Element and text position data:
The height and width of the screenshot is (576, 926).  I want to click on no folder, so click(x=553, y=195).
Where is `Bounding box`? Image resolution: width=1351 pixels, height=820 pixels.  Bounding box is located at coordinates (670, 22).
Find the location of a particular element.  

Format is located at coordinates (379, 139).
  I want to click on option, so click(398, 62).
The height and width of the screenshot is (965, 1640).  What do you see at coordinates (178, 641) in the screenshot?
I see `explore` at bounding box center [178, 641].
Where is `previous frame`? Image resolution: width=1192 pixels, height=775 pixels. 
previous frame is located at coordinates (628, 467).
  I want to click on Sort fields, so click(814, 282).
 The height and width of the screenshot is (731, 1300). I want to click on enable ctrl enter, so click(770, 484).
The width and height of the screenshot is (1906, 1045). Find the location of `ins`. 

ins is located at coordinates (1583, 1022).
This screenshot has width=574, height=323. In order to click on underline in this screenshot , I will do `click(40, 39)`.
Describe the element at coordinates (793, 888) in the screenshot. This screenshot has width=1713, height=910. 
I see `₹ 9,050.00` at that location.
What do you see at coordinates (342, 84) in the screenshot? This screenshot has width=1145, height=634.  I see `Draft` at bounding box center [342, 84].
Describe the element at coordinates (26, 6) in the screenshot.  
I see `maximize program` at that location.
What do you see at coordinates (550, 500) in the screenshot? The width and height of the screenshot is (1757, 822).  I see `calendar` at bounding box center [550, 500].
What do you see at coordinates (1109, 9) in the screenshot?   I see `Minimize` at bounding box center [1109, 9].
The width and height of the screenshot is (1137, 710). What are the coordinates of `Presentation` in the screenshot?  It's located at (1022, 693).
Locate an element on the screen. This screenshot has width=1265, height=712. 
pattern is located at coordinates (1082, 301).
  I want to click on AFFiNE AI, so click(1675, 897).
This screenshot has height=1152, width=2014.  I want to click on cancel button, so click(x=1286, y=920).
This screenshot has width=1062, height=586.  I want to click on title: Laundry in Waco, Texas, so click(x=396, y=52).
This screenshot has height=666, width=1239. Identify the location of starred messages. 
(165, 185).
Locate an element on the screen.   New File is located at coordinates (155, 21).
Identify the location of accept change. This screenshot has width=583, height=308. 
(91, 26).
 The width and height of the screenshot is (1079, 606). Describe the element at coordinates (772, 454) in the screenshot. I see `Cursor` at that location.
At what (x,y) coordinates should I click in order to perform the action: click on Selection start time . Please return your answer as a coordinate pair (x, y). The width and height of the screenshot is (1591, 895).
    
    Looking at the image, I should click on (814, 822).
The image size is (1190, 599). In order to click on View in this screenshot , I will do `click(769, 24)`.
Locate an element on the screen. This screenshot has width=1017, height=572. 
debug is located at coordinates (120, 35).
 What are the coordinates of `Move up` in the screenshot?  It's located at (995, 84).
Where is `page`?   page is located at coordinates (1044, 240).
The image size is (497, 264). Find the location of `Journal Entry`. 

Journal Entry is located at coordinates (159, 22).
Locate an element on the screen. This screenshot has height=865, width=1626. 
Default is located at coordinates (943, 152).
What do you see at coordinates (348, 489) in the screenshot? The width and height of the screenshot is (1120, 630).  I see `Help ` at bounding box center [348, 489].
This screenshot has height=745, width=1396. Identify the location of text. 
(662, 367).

TASK: Copy the lines of the material word for word, from the line containing "The height and width of the screenshot is (965, 1640)." through the line containing "The height and width of the screenshot is (731, 1300).", including both of those lines.

EXERCISE OUTPUT:
The height and width of the screenshot is (965, 1640).  What do you see at coordinates (178, 641) in the screenshot?
I see `explore` at bounding box center [178, 641].
Where is `previous frame`? Image resolution: width=1192 pixels, height=775 pixels. 
previous frame is located at coordinates (628, 467).
  I want to click on Sort fields, so click(814, 282).
 The height and width of the screenshot is (731, 1300). I want to click on enable ctrl enter, so click(770, 484).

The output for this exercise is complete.